2021-09-08

「偶然と、必然と、」という展示会で恋に落ちたのは、必然?

お茶の水駅は工事が続いていて、以前の雰囲気とは少し変わっていた。駅を出て歩くこと10分ちょい、中学校だった校舎をリノベした千代田アーツ3331というアートの拠点があり、先日行ってきた。

「偶然と、必然と、」という展示会が開催されていたのだ。

世界22ヶ国から、障害の「ある」「ない」、50名の作家による240点余りの作品が所狭しと並べられていて、外は雨が結構強かったのだけど、会場はものすごいエネルギーの塊で、人はそれほど多くないにもかかわらず熱気にあふれていた。

作家は、精神障害の人が目立った。

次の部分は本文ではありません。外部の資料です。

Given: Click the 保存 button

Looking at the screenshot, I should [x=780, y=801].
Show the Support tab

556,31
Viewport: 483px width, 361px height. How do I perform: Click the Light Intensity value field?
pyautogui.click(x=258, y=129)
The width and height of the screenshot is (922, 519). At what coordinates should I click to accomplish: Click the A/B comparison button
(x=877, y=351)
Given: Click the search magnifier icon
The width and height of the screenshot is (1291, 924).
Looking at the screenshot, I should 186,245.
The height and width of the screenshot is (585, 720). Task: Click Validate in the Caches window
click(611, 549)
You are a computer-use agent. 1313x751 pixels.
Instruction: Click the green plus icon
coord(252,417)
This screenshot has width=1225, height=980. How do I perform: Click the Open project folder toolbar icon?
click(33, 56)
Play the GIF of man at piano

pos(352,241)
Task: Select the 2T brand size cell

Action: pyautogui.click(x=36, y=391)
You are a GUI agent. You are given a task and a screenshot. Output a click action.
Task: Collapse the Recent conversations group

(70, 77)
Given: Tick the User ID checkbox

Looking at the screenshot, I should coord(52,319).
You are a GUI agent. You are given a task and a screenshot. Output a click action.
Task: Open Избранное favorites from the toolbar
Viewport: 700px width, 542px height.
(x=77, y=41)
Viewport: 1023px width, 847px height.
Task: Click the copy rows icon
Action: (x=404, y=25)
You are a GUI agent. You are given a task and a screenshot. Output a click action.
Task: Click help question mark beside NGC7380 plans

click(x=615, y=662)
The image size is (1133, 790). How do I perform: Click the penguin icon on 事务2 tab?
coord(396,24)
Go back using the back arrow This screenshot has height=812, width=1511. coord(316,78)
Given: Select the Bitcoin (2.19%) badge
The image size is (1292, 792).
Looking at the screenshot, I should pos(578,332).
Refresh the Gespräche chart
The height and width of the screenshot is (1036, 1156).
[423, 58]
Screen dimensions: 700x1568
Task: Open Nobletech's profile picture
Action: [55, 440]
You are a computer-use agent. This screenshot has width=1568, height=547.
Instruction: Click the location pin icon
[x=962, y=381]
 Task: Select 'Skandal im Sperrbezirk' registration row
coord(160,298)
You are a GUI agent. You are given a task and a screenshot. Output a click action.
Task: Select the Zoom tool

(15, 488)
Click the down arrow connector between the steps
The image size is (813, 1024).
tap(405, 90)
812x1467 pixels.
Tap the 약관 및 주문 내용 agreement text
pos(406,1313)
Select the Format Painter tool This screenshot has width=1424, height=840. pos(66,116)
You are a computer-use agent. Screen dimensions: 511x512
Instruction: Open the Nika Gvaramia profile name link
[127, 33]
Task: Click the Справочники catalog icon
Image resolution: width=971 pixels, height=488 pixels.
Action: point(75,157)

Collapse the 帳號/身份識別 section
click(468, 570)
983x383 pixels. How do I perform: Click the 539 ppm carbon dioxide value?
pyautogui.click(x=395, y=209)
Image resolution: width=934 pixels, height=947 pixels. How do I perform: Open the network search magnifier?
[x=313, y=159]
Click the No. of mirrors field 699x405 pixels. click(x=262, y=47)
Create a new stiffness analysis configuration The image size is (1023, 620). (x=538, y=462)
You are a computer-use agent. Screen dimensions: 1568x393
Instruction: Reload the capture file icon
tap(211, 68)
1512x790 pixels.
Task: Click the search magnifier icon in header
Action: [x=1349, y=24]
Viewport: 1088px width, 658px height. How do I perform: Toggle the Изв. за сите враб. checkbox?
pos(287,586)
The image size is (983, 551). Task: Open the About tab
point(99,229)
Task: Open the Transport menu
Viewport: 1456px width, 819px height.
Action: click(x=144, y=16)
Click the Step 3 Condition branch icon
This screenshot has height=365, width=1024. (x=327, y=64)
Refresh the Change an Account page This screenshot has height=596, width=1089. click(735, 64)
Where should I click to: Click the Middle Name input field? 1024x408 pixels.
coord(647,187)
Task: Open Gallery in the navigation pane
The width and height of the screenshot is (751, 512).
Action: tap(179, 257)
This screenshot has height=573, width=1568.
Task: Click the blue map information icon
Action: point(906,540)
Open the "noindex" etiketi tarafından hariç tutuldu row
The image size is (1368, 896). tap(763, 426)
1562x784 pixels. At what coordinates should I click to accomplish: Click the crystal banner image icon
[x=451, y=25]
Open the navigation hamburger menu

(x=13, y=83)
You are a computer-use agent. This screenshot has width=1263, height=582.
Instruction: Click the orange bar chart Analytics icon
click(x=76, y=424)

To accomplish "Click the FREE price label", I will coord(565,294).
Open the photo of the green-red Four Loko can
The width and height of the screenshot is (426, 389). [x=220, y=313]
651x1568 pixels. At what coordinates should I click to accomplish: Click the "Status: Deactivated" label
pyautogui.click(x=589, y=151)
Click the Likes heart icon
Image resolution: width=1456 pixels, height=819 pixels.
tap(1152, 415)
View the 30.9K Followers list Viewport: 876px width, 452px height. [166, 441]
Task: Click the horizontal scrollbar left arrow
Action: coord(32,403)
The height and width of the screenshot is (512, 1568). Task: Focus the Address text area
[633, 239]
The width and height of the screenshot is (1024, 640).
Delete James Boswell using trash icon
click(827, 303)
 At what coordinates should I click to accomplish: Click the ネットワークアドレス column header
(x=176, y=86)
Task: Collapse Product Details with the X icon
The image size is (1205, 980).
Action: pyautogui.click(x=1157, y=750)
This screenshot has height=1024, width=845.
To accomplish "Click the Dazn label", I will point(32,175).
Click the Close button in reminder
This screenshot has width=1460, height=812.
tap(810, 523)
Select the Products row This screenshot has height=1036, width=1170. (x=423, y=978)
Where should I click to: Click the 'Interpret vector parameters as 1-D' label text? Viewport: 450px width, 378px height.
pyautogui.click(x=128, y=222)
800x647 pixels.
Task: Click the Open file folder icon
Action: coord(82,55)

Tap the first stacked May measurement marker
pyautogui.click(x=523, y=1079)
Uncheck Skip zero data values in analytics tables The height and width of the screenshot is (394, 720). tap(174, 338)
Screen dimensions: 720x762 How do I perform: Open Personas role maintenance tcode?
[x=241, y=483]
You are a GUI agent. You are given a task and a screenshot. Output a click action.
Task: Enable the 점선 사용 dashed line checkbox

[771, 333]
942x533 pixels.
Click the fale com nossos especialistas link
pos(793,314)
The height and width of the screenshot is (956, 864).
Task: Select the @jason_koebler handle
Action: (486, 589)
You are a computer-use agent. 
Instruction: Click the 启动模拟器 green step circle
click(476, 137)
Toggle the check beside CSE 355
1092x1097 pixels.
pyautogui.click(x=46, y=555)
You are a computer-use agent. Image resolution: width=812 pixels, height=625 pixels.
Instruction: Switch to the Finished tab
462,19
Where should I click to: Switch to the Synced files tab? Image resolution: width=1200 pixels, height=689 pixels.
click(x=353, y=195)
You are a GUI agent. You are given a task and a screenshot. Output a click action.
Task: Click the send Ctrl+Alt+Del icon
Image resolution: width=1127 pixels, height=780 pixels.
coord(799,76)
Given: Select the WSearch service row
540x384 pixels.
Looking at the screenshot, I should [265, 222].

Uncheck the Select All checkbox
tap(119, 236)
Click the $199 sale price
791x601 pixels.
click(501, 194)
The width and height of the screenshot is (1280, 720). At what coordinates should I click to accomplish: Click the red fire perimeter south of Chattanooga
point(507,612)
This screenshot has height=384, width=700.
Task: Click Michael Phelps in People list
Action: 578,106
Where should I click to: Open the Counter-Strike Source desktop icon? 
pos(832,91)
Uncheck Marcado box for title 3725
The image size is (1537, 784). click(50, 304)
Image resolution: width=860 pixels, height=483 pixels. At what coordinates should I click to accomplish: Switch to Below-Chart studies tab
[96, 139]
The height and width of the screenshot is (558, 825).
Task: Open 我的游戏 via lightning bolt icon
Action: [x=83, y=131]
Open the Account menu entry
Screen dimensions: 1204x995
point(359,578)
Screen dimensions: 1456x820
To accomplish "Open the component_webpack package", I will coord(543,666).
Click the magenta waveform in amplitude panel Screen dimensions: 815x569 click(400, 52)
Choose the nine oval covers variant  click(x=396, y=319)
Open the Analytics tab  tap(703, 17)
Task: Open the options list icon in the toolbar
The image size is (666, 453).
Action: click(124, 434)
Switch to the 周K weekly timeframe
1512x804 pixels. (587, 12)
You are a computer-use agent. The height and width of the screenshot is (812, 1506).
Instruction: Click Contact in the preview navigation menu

これでもか、というほどの集中力が投下された作品は「表現せざるを得ない」という叫びのようなものが聞こえる。

すでに海外での評価も高い日本のアーティストも何人かいて、本物を見られたのは嬉しかった。

会場は教室だったのか、広くないのに個々の作品が発する無言のメッセージが強すぎて酸欠状態だったところへ、パッと目に入った作品があった。

枡次崇「うし」

あとりえすずかけ所属のアーティスト、枡次崇(しゅうじたかし)さんのものだ。ボール紙に、パステルで描かれた5点の作品たちは、圧倒されるとかなんとかより、もう、ただ、

「あーーーーー、好き!!!」

うし、は牛らしいのだが、ウサギにも見えるし、黒の中に置かれた背中と前足のブルーがなんとも言えない。他の作品も、はっきりとしたコントラクトと大きな構図がカッコいい!

展示会などで、単純に「好きだ!」と思える作品に出会えることは稀だ。だから、一つでもあればラッキー。それが、いくつかあれば超ラッキー。

今回は、超ラッキーだったわけ。

でも、帰ってから検索したら、ダウン症のご本人は残念なことに今年一月に急逝されていたらしい。絵を描くことも2019年まででやめてしまっていたとのこと。でも500点の作品は残された。

それらを集めて、7月に神戸で回顧展が開かれた様子が見られるが、やっぱりどの絵もいいなぁ。


STORIES|DIVERSITY IN THE ARTS TODAY より

『枡次崇ー静かなまなざし』の展示より(画像はお借りしました)

障害があっても何かにひたむきに打ち込む姿は美しい。東京パラ2020でも、たくさんの感動をもらった。だが、それは障害のあるなしではなく、持てる能力を最大限発揮しようという道筋の賜物なのではないか。そして、それはそれで素晴らしいが、淡々と生きているモノだって美しい。ただなかなか見つけられないだけなのだ。

枡次さんの絵からは、対象と描き手と画面という三者の調和が感じられ、なんとも言えない安心感と喜びに包まれた。彼はどのように見つめ、どのように切り取り、どのように画面に蘇らせていたのだろう?

色々聞いてみたいし、もっともっと絵を見たいと思った。

でも、本人はそんなこと気にしないのかな。。